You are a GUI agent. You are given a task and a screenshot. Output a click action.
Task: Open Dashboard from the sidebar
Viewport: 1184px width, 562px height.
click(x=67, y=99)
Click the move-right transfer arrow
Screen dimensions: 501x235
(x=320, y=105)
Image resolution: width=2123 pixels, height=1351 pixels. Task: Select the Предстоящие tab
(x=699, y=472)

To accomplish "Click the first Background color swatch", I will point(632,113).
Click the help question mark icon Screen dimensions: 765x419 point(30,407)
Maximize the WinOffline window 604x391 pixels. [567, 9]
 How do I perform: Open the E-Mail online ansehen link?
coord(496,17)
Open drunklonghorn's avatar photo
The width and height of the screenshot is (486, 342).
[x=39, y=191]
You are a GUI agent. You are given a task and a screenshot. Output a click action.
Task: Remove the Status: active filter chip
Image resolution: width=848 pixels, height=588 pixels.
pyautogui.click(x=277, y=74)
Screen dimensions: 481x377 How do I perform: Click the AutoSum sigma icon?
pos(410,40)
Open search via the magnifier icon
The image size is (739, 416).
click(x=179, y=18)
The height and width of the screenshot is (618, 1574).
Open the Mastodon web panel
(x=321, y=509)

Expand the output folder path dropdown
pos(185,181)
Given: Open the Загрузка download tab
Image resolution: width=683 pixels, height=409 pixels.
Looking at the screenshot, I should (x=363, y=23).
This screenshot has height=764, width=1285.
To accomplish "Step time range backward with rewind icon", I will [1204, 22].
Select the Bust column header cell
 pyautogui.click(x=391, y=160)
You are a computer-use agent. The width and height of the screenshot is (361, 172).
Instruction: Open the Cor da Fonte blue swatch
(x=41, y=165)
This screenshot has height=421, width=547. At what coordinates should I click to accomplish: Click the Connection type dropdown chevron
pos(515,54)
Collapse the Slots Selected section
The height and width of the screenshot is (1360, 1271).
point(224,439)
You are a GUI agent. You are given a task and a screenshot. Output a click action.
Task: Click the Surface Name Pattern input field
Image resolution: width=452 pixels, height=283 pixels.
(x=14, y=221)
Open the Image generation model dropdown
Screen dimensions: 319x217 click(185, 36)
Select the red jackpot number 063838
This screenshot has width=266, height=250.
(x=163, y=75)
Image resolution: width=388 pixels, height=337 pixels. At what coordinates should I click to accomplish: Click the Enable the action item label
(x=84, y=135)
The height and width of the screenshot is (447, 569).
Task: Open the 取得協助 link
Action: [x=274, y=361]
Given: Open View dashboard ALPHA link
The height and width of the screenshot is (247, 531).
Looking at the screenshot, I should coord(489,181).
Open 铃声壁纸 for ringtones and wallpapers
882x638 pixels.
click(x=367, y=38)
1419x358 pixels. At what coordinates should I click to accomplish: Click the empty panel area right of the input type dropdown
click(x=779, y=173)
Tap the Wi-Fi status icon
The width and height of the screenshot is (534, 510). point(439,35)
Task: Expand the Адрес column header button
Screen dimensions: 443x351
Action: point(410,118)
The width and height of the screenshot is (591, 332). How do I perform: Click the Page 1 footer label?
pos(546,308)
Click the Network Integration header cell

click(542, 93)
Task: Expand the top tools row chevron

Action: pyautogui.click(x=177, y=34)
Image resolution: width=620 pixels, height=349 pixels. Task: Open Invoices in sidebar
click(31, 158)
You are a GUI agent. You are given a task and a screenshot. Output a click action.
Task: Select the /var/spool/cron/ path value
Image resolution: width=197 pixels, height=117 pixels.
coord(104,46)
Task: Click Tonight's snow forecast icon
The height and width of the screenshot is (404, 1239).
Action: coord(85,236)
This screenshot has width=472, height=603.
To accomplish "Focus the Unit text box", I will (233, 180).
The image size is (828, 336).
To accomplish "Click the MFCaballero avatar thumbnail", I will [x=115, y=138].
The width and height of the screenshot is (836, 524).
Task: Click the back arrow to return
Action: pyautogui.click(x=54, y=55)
********************
Exercise brief:
Rewrite all of the material above, changing every "GUI agent" to "desktop agent" and leaving everything else untouched.

Exercise solution:
You are a desktop agent. You are given a task and a screenshot. Output a click action.
Task: Open Dashboard from the sidebar
Viewport: 1184px width, 562px height.
click(x=67, y=99)
Click the move-right transfer arrow
Screen dimensions: 501x235
(x=320, y=105)
Image resolution: width=2123 pixels, height=1351 pixels. Task: Select the Предстоящие tab
(x=699, y=472)

To accomplish "Click the first Background color swatch", I will point(632,113).
Click the help question mark icon Screen dimensions: 765x419 point(30,407)
Maximize the WinOffline window 604x391 pixels. [567, 9]
 How do I perform: Open the E-Mail online ansehen link?
coord(496,17)
Open drunklonghorn's avatar photo
The width and height of the screenshot is (486, 342).
[x=39, y=191]
You are a desktop agent. You are given a task and a screenshot. Output a click action.
Task: Remove the Status: active filter chip
Image resolution: width=848 pixels, height=588 pixels.
pyautogui.click(x=277, y=74)
Screen dimensions: 481x377 How do I perform: Click the AutoSum sigma icon?
pos(410,40)
Open search via the magnifier icon
The image size is (739, 416).
click(x=179, y=18)
The height and width of the screenshot is (618, 1574).
Open the Mastodon web panel
(x=321, y=509)

Expand the output folder path dropdown
pos(185,181)
Given: Open the Загрузка download tab
Image resolution: width=683 pixels, height=409 pixels.
Looking at the screenshot, I should (x=363, y=23).
This screenshot has height=764, width=1285.
To accomplish "Step time range backward with rewind icon", I will [1204, 22].
Select the Bust column header cell
 pyautogui.click(x=391, y=160)
You are a computer-use agent. The width and height of the screenshot is (361, 172).
Instruction: Open the Cor da Fonte blue swatch
(x=41, y=165)
This screenshot has height=421, width=547. At what coordinates should I click to accomplish: Click the Connection type dropdown chevron
pos(515,54)
Collapse the Slots Selected section
The height and width of the screenshot is (1360, 1271).
point(224,439)
You are a desktop agent. You are given a task and a screenshot. Output a click action.
Task: Click the Surface Name Pattern input field
Image resolution: width=452 pixels, height=283 pixels.
(x=14, y=221)
Open the Image generation model dropdown
Screen dimensions: 319x217 click(185, 36)
Select the red jackpot number 063838
This screenshot has width=266, height=250.
(x=163, y=75)
Image resolution: width=388 pixels, height=337 pixels. At what coordinates should I click to accomplish: Click the Enable the action item label
(x=84, y=135)
The height and width of the screenshot is (447, 569).
Task: Open the 取得協助 link
Action: [x=274, y=361]
Given: Open View dashboard ALPHA link
The height and width of the screenshot is (247, 531).
Looking at the screenshot, I should coord(489,181).
Open 铃声壁纸 for ringtones and wallpapers
882x638 pixels.
click(x=367, y=38)
1419x358 pixels. At what coordinates should I click to accomplish: Click the empty panel area right of the input type dropdown
click(x=779, y=173)
Tap the Wi-Fi status icon
The width and height of the screenshot is (534, 510). point(439,35)
Task: Expand the Адрес column header button
Screen dimensions: 443x351
Action: point(410,118)
The width and height of the screenshot is (591, 332). How do I perform: Click the Page 1 footer label?
pos(546,308)
Click the Network Integration header cell

click(542, 93)
Task: Expand the top tools row chevron

Action: pyautogui.click(x=177, y=34)
Image resolution: width=620 pixels, height=349 pixels. Task: Open Invoices in sidebar
click(31, 158)
You are a desktop agent. You are given a task and a screenshot. Output a click action.
Task: Select the /var/spool/cron/ path value
Image resolution: width=197 pixels, height=117 pixels.
coord(104,46)
Task: Click Tonight's snow forecast icon
The height and width of the screenshot is (404, 1239).
Action: coord(85,236)
This screenshot has width=472, height=603.
To accomplish "Focus the Unit text box", I will (233, 180).
The image size is (828, 336).
To accomplish "Click the MFCaballero avatar thumbnail", I will [x=115, y=138].
The width and height of the screenshot is (836, 524).
Task: Click the back arrow to return
Action: pyautogui.click(x=54, y=55)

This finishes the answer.